Early on in his stock-buying spree, Burkle considered a buyout bid at $25 a share, but then decided such a move was "a waste of time" because the combined holdings of the Riggio brothers -- chairman Leonard and ex-CEO Stephen. "You have somebody who owns 38% of [the company]," Burkle testified. "Unless they want to sell the company, you're not going to do anything. So I thought, it was an interesting exercise, but it had no value." Instead, Burkle hoped to buy as much as 35% of the total stock to mount a challenge. Burkle also said that he had had a good working relationship with Leonard Riggio over the course of the past decade, but that went south once Burkle started buying more stock.

Riggio, testifying on Friday, said he "was completely unhappy with our partnership" in years past. "I didn't like the idea he invested in Barnes & Noble" and "I didn't think highly of his judgment," were among his declarations on the stand. At one point Riggio seemed to contradict himself. In direct testimony he said the poison pill measure was "about the company." But in a videotaped deposition before the trial played in court, Riggio said "the pill was about me and my family." And Riggio didn't mince words about his overall intentions: "I have a strong preference for being the largest shareholder of Barnes & Noble, being its founder."

And Then There's Borders

Another key issue has been what, exactly, are Burkle's intentions regarding B&N's most direct competitor, the troubled No. 2 brick-and-mortar book retailer Borders (BGP). On the stand, Burkle said he had met with Borders' then-largest controlling shareholder, William Ackman of Pershing Square Capital to discuss having B&N buy some of Borders' best assets if the company went bankrupt. Burkle then said he told Riggio the move would be a bad idea.

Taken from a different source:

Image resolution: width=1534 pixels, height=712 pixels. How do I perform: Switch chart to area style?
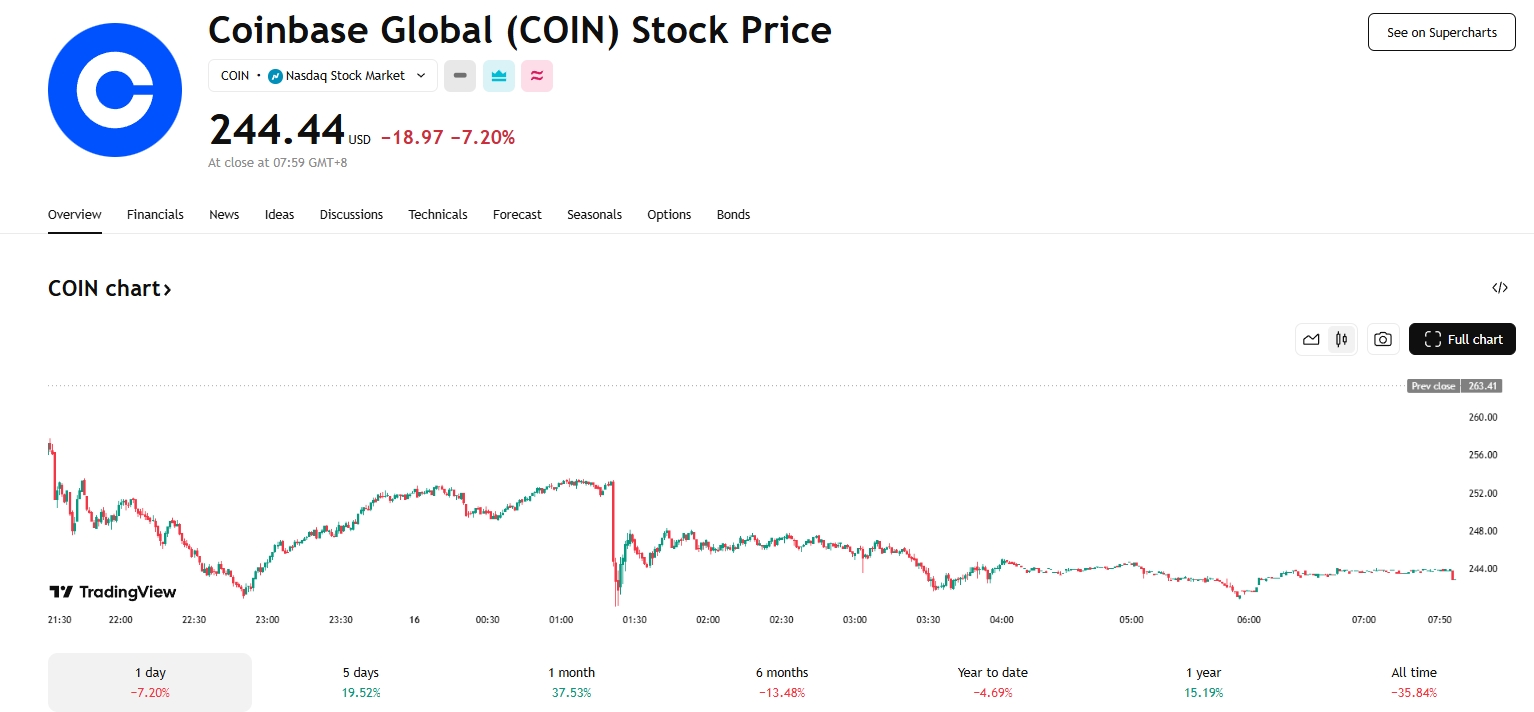[1311, 339]
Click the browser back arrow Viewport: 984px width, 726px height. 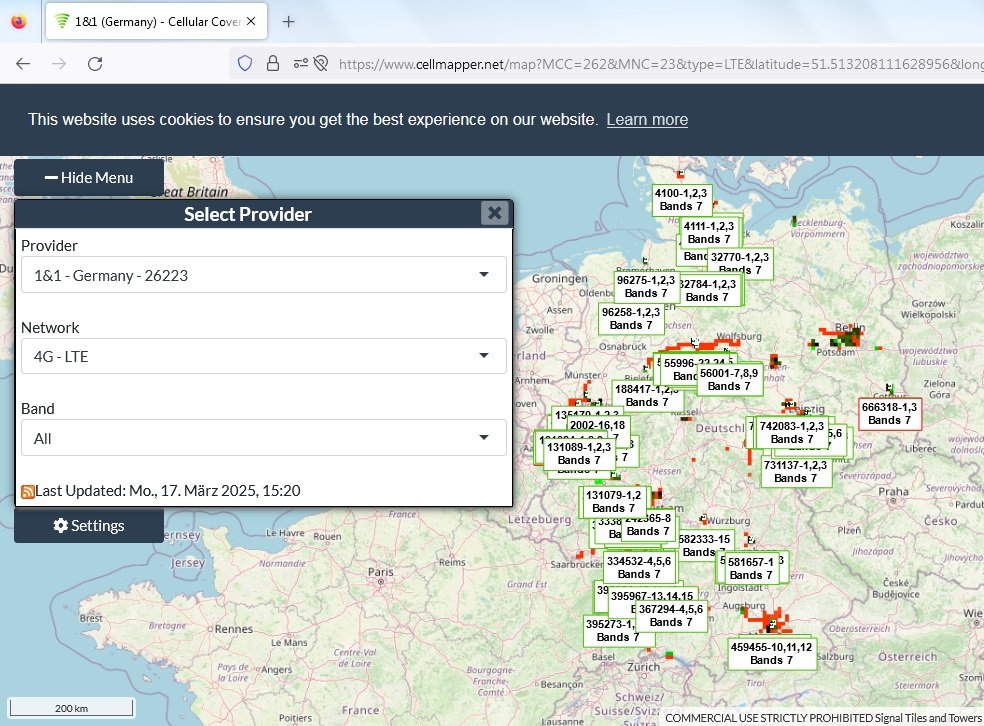pyautogui.click(x=23, y=63)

But B&N board member Patricia Higgins said that conversation went in a different direction. According to notes taken by a company lawyer, Riggio said Burkle was the one who wanted to buy Borders stock, and Riggio vetoed the prospect. (On the stand, Riggio was more vague about Higgins' recollection of the conversation.)

While Del Giudice stressed that Burkle "did not understand [that B&N is] not in the grocery store business," the testimony of B&N executives suggests a company that is not as forward-thinking as shareholders might like. If the court rules in B&N's favor, it's possible that falling stock prices, as outlined by DailyFinance last week, may spur B&N to go private. Ironically, if the court rules that the poison pill is invalid, stock prices might rally, and all the things the company fears will come to pass -- Ron Burkle and his hand-picked board members ousting the Riggios from their still-significant perch. B&N's most recent quarterly statement hasn't pleased investors, and their outlook for the next quarter remains dubious. A court ruling in either direction will likely only increase their dissatisfaction, as well as the acrimony between Burkle and the board.